Monday, January 21, 2008

Life Is But A Dream

When I was making the bed, pulling
taut the blue sheets because the gold

ones were lost somewhere between
the upstairs and down, I grew weary

and fell across them, breathless
and wondering. With eyes closed,

I listened to my heart, its rhythm unsteady,
galloping one minute, shuffling the next,

the sounds of life all around--dog barking
from the living room, craving, Oh Lord,

attention, cat meowing from the basement,
pissed off, the television droning

away, a car scratching out of the driveway
across the street, the heart again

pounding, pounding, saying Let me let you live,
Let me! The heart, that hopeless romantic,

forgetting it's an organ and nothing more, pleading
for my love, beating beating beating away

despite the abuse, the neglect, moving forward,
always forward, One foot in front of the other

in some intricately planned mad rush,
the ever-forgiving witness to this destructo

mad woman in her maiden-form bra,
her black panties all a-tattered.
Monday

Just been limping along lately, hanging in here.
Nothing to say except it's cold and I'm cold.
Struggling to get any reading done. Still haven't
finished the Pollock book. Started Crime and
Punishment. Thought about rereading Let Us
Now Praise Famous Men but that's going to wait.
Can't even bring myself to read any poetry.
Bah.

Guess I'll go lie down and read all the recipes
in Rachel Ray's 30 Minute Meals cookbook.
Nice, mindless activity.

*******************************************

Bored

All those times I was bored
out of my mind. Holding the log
while he sawed it. Holding
the string while he measured, boards,
distances between things, or pounded
stakes into the ground for rows and rows
of lettuces and beets, which I then (bored)

■ TO-DO LIST
A: Answer these questions about the blog post:
(i) What color are the sheets being pulled taut in "Life Is But A Dream"?
(ii) Which book did the writer start, according to the Monday entry?
(iii) In "Bored," what was planted in the rows marked by the stakes?
B: Carry the blog post on from the last line of the poem "Bored," keeping its style and voice.

■ DATA SUPPLIED
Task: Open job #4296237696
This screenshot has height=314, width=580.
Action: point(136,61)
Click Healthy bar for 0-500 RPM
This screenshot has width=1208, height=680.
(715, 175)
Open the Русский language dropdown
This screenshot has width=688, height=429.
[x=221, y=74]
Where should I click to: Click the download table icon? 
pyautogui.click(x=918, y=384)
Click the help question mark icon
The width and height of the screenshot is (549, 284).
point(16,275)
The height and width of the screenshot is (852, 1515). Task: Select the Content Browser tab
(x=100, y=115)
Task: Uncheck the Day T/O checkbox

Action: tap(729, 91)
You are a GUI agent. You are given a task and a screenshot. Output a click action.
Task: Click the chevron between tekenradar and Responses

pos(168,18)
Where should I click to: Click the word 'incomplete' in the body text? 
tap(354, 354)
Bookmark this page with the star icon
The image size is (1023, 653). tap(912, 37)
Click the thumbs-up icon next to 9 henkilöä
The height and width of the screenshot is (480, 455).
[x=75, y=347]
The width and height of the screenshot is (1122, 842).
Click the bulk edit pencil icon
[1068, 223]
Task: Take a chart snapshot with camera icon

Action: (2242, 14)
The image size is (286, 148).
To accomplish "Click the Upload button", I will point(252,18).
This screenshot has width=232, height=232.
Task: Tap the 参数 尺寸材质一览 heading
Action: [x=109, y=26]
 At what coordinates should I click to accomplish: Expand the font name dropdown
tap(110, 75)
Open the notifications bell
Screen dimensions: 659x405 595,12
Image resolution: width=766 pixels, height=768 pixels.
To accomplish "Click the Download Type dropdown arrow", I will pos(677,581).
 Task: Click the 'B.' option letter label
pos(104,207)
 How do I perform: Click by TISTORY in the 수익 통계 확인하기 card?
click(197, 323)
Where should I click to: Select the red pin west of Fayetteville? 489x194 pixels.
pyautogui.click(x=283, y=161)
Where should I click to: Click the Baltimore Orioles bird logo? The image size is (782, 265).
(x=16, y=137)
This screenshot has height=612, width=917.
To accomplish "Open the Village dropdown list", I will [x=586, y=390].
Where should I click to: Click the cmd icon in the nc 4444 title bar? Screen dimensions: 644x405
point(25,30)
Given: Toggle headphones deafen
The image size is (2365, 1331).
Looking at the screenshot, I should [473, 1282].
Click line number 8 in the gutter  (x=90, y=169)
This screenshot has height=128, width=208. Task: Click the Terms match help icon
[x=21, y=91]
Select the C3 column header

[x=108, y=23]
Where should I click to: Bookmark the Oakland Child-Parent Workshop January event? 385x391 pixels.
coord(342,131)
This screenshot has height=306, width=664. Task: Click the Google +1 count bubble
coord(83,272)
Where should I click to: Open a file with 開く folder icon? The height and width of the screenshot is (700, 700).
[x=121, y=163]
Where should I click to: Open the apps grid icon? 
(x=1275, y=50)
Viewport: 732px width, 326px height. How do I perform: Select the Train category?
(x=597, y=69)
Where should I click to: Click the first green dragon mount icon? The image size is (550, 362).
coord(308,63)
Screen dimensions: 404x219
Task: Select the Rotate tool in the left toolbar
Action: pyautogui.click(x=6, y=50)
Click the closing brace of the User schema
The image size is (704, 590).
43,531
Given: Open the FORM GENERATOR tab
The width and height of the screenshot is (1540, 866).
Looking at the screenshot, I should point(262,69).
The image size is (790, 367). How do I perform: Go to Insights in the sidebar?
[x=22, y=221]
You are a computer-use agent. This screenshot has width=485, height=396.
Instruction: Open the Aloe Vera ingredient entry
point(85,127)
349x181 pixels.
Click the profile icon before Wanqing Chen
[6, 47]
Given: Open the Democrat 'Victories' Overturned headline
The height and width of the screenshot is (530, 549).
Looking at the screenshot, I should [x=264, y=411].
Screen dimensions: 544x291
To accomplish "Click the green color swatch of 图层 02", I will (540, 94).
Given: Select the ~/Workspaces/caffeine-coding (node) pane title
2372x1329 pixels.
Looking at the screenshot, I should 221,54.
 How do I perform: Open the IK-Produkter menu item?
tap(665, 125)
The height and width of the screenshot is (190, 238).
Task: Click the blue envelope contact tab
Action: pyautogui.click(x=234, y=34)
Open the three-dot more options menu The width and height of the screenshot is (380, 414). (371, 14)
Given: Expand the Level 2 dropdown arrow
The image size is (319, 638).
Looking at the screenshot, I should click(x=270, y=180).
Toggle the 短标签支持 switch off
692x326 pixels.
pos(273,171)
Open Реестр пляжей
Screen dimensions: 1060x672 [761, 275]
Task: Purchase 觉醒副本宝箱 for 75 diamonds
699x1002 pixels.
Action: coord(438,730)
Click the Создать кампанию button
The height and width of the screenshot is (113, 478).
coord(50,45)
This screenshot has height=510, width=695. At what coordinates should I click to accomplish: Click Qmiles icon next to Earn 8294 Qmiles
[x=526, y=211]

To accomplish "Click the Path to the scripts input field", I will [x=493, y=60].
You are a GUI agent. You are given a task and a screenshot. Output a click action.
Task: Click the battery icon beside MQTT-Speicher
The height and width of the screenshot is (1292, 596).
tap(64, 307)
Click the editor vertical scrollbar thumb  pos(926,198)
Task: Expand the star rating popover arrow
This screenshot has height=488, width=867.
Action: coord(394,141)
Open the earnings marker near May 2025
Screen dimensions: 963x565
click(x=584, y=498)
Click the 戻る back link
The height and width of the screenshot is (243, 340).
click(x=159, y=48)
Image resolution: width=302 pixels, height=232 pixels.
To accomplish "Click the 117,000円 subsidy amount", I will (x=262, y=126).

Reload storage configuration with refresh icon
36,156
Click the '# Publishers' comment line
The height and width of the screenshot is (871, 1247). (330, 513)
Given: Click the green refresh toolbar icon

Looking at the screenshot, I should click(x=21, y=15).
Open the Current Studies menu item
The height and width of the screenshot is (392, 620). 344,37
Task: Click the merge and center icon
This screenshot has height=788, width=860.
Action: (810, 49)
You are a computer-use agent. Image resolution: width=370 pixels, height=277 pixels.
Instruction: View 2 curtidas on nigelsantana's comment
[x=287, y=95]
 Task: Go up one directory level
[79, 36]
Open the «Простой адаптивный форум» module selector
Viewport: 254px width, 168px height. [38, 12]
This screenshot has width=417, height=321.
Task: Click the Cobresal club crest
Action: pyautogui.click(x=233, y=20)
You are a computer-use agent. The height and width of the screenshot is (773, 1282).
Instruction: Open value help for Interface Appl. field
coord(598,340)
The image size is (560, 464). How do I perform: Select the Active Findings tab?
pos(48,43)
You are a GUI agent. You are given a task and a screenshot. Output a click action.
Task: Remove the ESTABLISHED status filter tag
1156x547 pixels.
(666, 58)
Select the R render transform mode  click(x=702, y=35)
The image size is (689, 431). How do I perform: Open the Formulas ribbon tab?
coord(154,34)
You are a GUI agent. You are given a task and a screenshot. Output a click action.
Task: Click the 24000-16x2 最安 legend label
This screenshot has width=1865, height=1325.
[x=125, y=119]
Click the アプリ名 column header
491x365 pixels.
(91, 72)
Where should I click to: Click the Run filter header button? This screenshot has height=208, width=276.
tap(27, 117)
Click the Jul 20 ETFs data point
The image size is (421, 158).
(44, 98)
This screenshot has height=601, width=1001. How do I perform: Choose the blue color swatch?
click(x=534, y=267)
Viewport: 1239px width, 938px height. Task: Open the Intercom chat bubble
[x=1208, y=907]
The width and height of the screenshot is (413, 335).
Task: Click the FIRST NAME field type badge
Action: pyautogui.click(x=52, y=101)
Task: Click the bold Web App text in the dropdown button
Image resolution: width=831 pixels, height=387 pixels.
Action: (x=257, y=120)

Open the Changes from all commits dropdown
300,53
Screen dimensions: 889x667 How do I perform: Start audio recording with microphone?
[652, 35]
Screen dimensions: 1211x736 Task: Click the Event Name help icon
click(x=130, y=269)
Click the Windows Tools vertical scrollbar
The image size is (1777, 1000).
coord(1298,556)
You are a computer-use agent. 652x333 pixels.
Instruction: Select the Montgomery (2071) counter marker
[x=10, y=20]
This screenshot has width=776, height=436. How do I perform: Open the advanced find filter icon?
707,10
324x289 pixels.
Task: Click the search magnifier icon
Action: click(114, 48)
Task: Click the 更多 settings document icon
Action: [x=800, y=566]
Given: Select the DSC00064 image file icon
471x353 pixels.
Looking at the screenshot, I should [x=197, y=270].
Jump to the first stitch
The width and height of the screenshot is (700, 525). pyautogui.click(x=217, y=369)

■ WRITTEN ANSWERS
A:
(i) Blue.
(ii) Crime and Punishment.
(iii) Lettuces and beets.

B:
weeded. Or sat in the back
of the car, or sat still in boats,
sat, sat, while at the prow, stern, wheel
he drove, steered, paddled. It
wasn't even boredom, it was looking,
looking hard and up close at the small
details. Myopia. The worn gunwales,
the intricate twill of the seat
cover. The acid crumbs of loam, the granular
pink rock, its igneous veins, the sea-fans
of dry moss, the blackish and then the graying
bristles on the back of his neck.
Sometimes he would whistle, sometimes
I would. The boring rhythm of doing
things over and over, carrying
the wood, drying
the dishes. Such minutiae. It's what
the animals spend most of their time at,
ferrying the sand, grain by grain, from their tunnels,
shuffling the leaves in their burrows. He pointed
such things out, and I would look
at the whorled texture of his square finger, earth under
the nail. Why do I remember it as sunnier
all the time then, although it more often
rained, and more birdsong?
I could hardly wait to get
the hell out of there to
anywhere else. Perhaps though
boredom is happier. It is for dogs or
groundhogs. Now I wouldn't be bored.
Now I would know too much.
Now I would know.



- Margaret Atwood



Thursday, January 17, 2008

Remembering Joe's Kidney

When I was seventeen, my grandmother
sent me a subscription to a magazine
which, each month, delineated the function
of some area of the body. Riddled with anxiety
and borderline hypochondria, I read
each issue, total concentration on Joe's
body, always wondering which disorder
I harbored. It had been years since
a copy felt the touch of my fingertips,
but this need to clean out and throw
away found me in the side panel, next
to the laundry chute, thumbing through
all of Joe's organs, sitting there cross-legged
on the floor, my own kidneys screaming
for a break, me half-lit and nearing tears,
trying to reason why they all had to go.
After all, they weren't my grandmother,
they were just books she'd sent, stuck
in a place I would rarely choose to visit.
She's gone now, almost sixteen years,
her handiwork all over my house--cardinal
and sunflower quilts, tatted pillow cases,
pineapple placemats, the sound of her voice
calling Yoo-hoo when I would call her name.
Joe's kidneys and heart and lungs succumbed
to reason that day, after I'd reread each
article, after I realized they would not bring
her back any more than they would save
me. Adios and best wishes, I thought as
I tossed the last one in the bag and rose
ever so slowly from my position, heart
and lungs, and in particular, kidneys,
just asking for a little bit of respect.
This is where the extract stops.